> **EXCERPT**
All very satisfying personally, but, alas, she encountered her first speedbump. “The arts doesn’t pay much, nor does social work,” Weidener notes. Fortunately she had experience in accounting, and found a spot in accounts payable at a small company, eventually leading to the establishment of an accounting practice of her own.

There was also the small matter of starting a family, and as fate would have it, the birth of her second son put her squarely back on the storytelling track. “My first son was in kindergarten when I brought my second son to his school,” she says, “because big brother wanted little brother as his show-and-tell.” After Weidener was done presenting little brother to the class, big brother’s kindergarten teacher bet her a lunch that she could make a living as a storyteller.

“A month later I had to take her out to lunch,” she continues, “because I had established that I could do participatory storytelling with preschoolers. As my kids got older I advanced to after-school programs, libraries, and camps over the next 10 years.”

> **GIVEN INFORMATION**
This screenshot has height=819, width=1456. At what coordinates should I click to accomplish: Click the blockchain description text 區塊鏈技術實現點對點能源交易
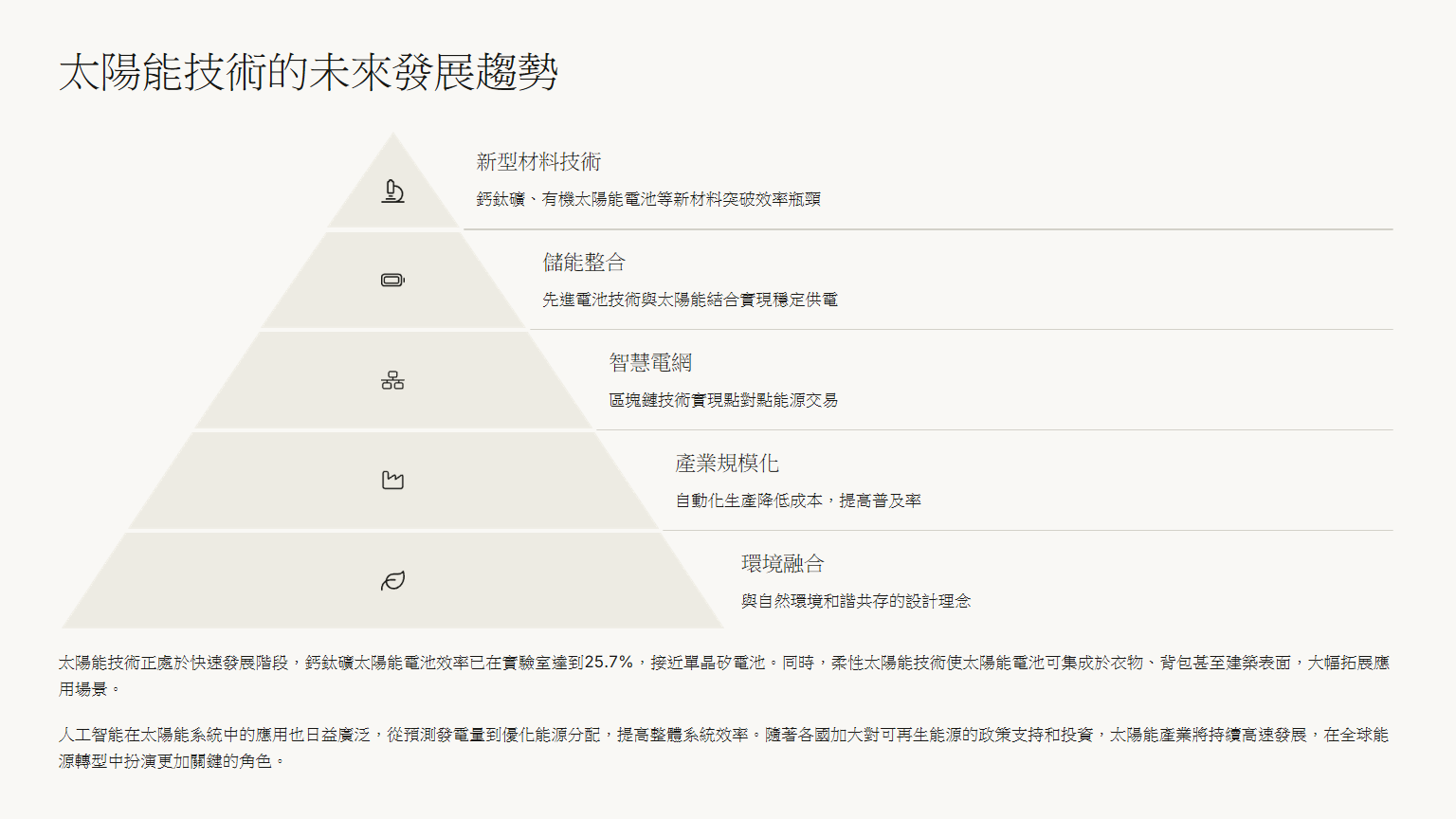click(x=723, y=400)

> **JOB**
Pick up the profile of Weidener's storytelling career after its last sentence and keep writing it.

> **SOLVED PROBLEM**
She also found a niche for her storytelling talent at her church, developing and presenting mini-sermons for the children in her congregation. “I’d take the theme from the bible verse of the service and put it into a participatory mini-sermon for the kids. A lot of adults preferred that, too! I’d get them up during the service, make animal noises, very participatory. A lot of churches started doing that in the ‘80s, and I worked with a number of youth ministries.”

As Weidener’s experience and reputation grew, she was invited to apply her storytelling talent at other venues. “Someone asked me to tell a story at a senior citizen club after church,” she explains, “and one of my friends’ mothers said ‘You could make this into a business doing senior groups.’ I practiced with a seniors’ group in Branchburg few times, developed some themes, and wound up telling stories at assisted living facilities and senior centers for about 15 years.”

Weidener takes care to emphasize that, as with her mini-sermons for children, her approach to telling stories to seniors was participatory and connected her audience with the story. “I’d start with a basic theme, be it herbs and spices, Chinese New Year, love, spring flowers, patriotism,” she says, “then blend in a little bit of poetry to try to engage the audience. I thoroughly enjoyed doing that.”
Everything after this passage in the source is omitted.